The purpose of this Notice is to highlight the interest of the National Cancer Institute (NCI) Division of Cancer Control and Population Sciences (DCCPS) in receiving applications to understand and address the full spectrum of factors that contribute to disparities in survivorship care, healthcare utilization, and health outcomes among childhood cancer survivors. Studies that focus on factors that extend beyond the individual (e.g., survivor, caregiver, clinician) to include an examination or intervention that involves healthcare teams, healthcare system, community, payer, and/or policy-level factors that contribute to disparities in health outcomes and result in inequitable survivorship care are strongly encouraged.
- Childhood cancer survivor: Any individual who was diagnosed with cancer before the age of 19.
- Health outcomes: Any physical, social, or psychological state that occurs as a result of a health condition or associated treatment.

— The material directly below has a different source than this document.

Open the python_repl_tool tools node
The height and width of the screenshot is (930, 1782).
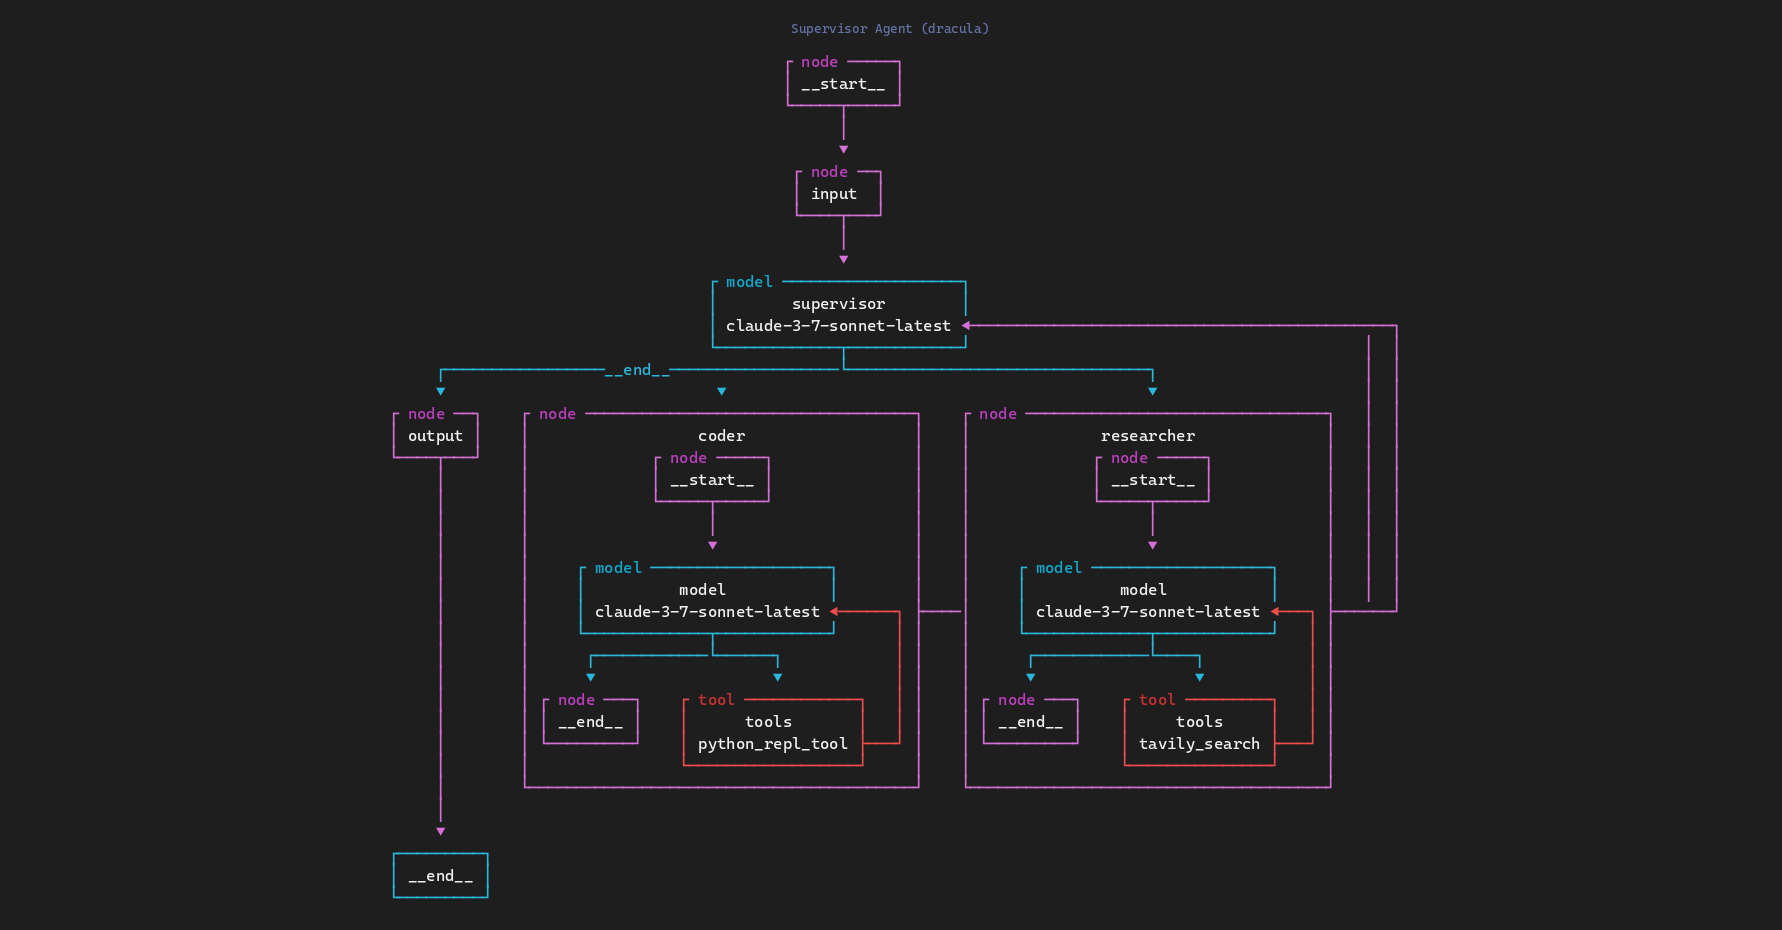[772, 732]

For cancer survivors, health outcomes may result from their cancer, anti-cancer treatments, or other healthcare received.
- Healthcare utilization: The use of services by individuals to prevent, treat, or improve health problems, promote maintenance of health or well-being, or obtain information about health status and prognosis.

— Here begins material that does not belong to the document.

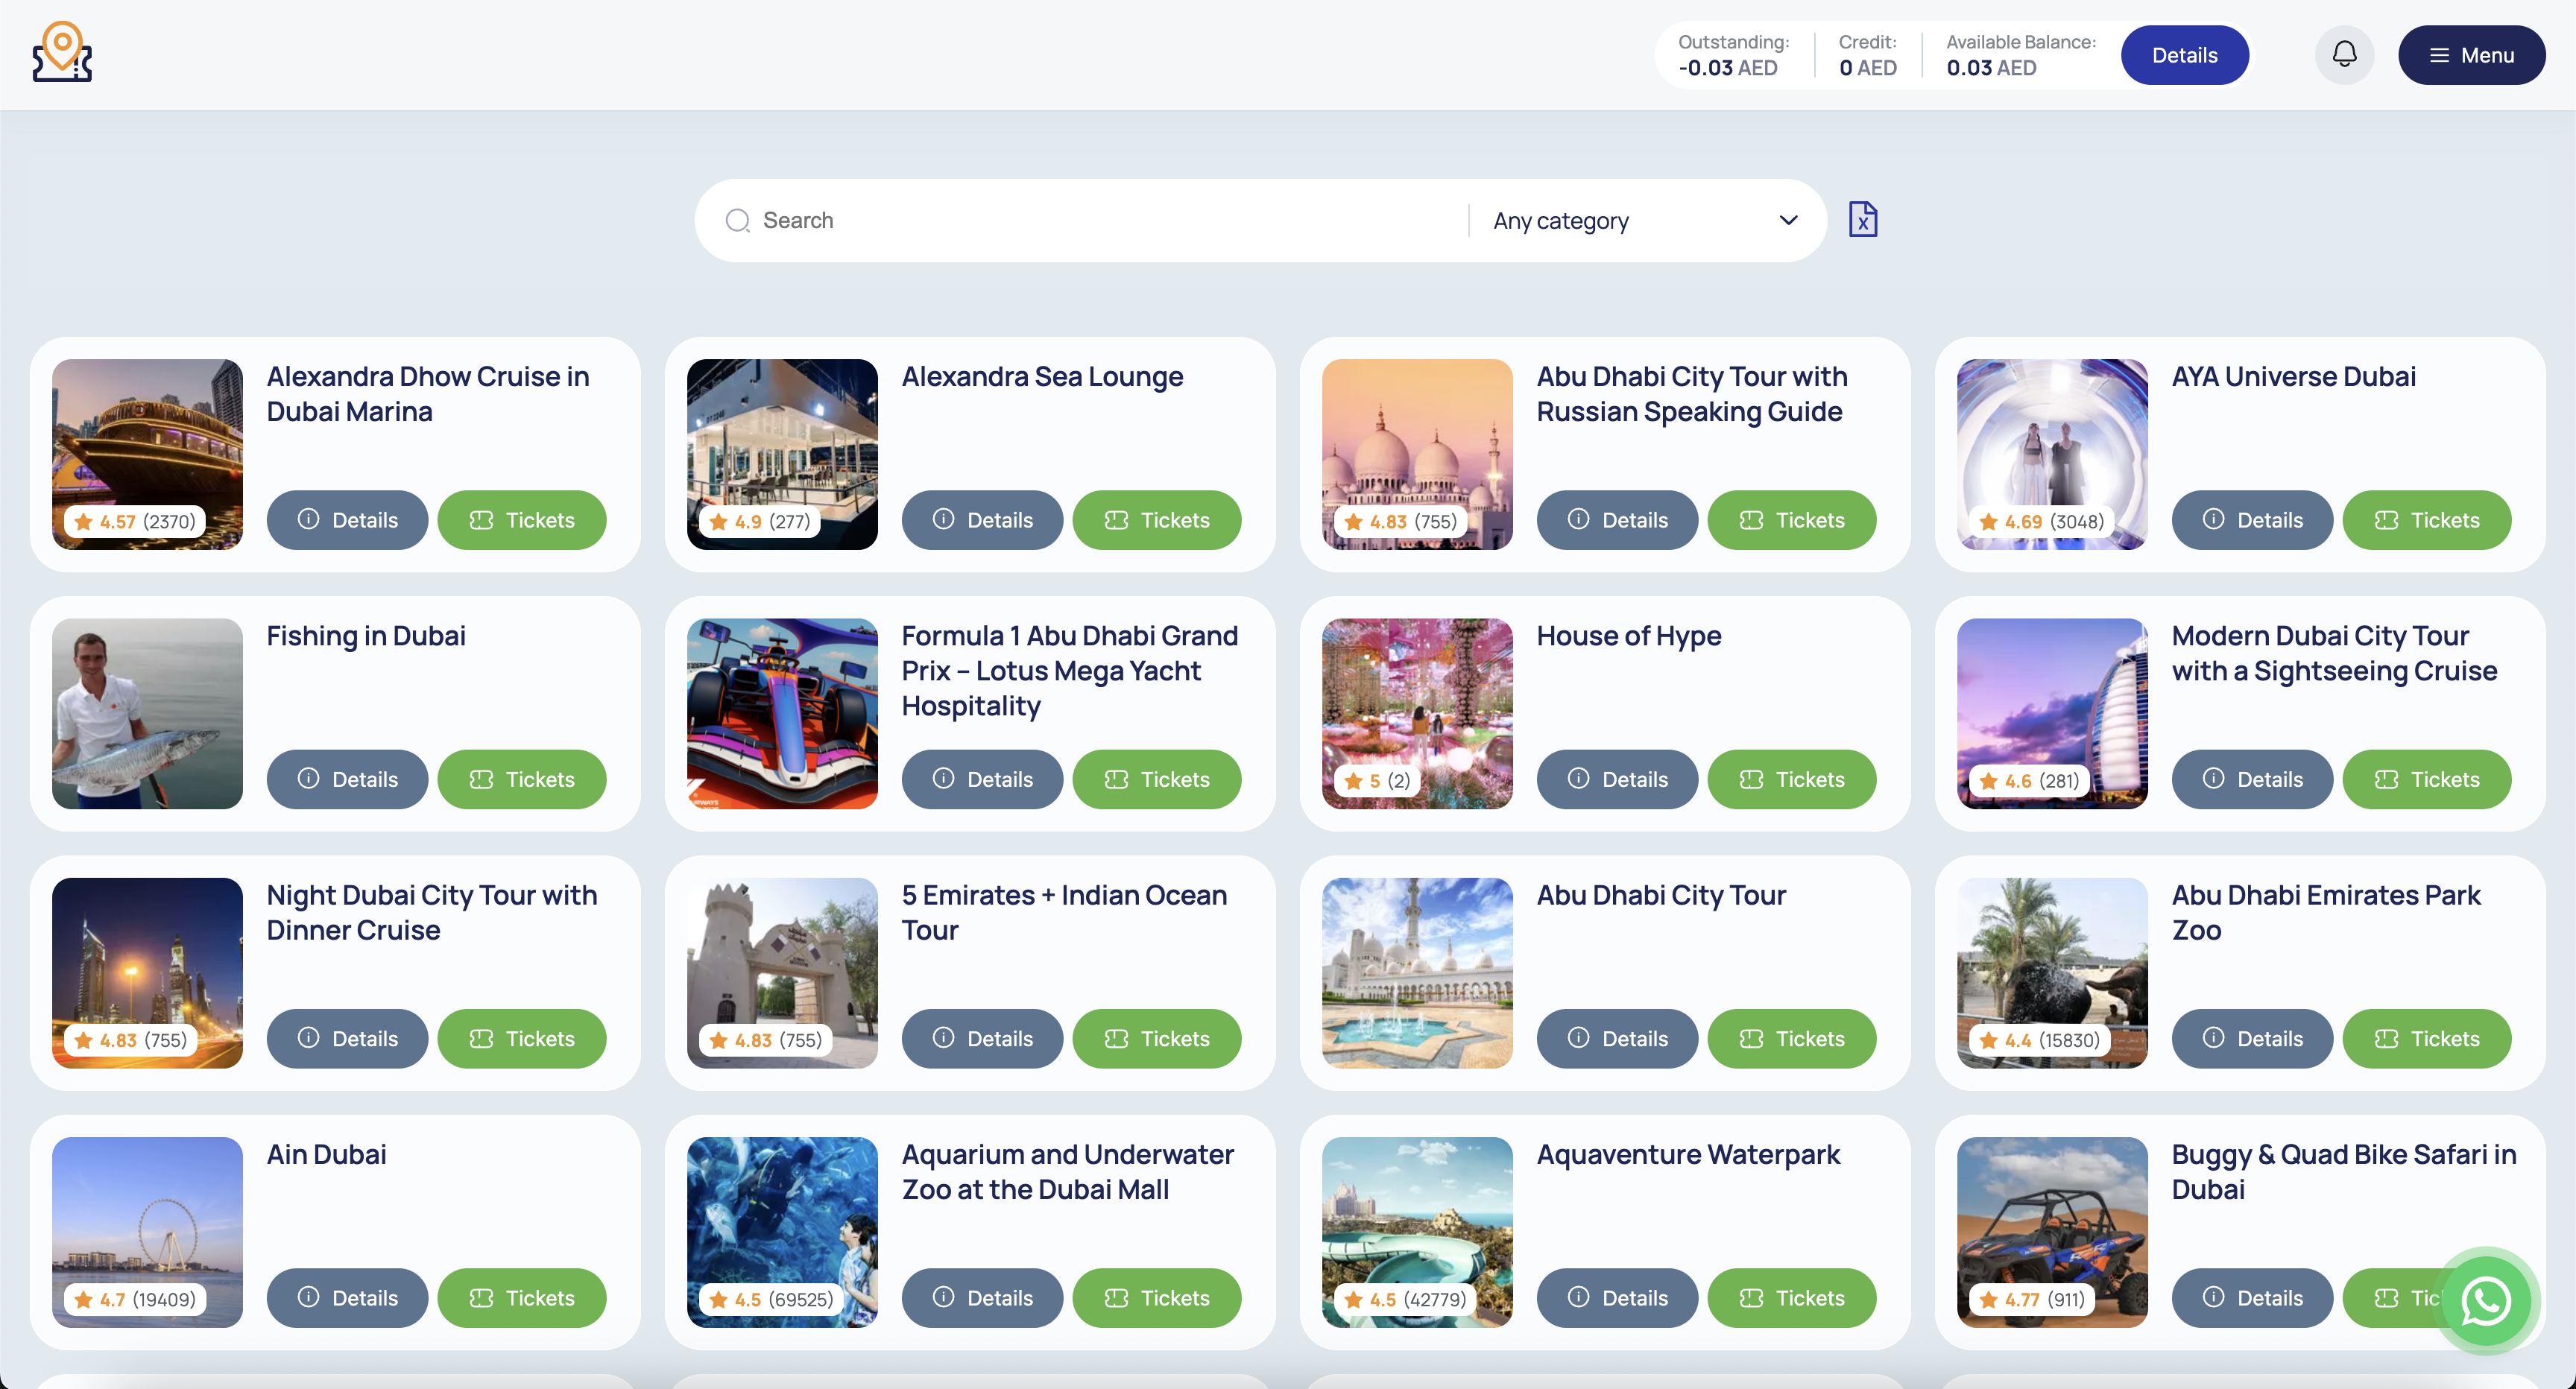Click the star icon on Buggy & Quad Bike Safari rating
This screenshot has height=1389, width=2576.
click(1988, 1300)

- Survivorship care: Care delivered to any individual who has been diagnosed with cancer, including one or more of the following components: prevention/surveillance for recurrence and subsequent malignancies, surveillance/management of physical and psychosocial impacts of cancer and its treatment; and health promotion, including the encouragement of positive health behaviors and the cessation or reduction of harmful behaviors (e.g., smoking, alcohol use).
- Multilevel intervention: An intervention at more than one level of individuals, healthcare teams, healthcare systems, community, payer, or policy settings, and that measures outcomes at two or more of these levels.
- Individuals: Patients, survivors, caregivers and family members, and clinicians.
- Healthcare team:Two or more health professionals, social care professionals, and/or staff who identify as a team and work together interdependently to deliver services, coordinate their activities or services, and solve care problems.
- Healthcare system: Collection of primary and specialty-care clinicians and support staff, medical facilities, and organizational structures. Together, these people, institutions, and resources provide the environment for the comprehensive delivery of healthcare services for childhood cancer survivors.
- Community setting: nvironments in which the process of delivering survivorship healthcare reflects approaches typically followed by clinicians whose primary responsibilities are patient care (e.g., Federally Qualified Health Centers). Patient populations in these environments tend to be more representative of the local population -- and may be populations with fewer resources -- than those referred to academic medical centers for specialty care, or who are enrolled in clinical trials.
- Payer: Insurance company or other organization that delivers payment for services.
- Policy setting: Law, procedure, or rules that govern healthcare delivery or reimbursement.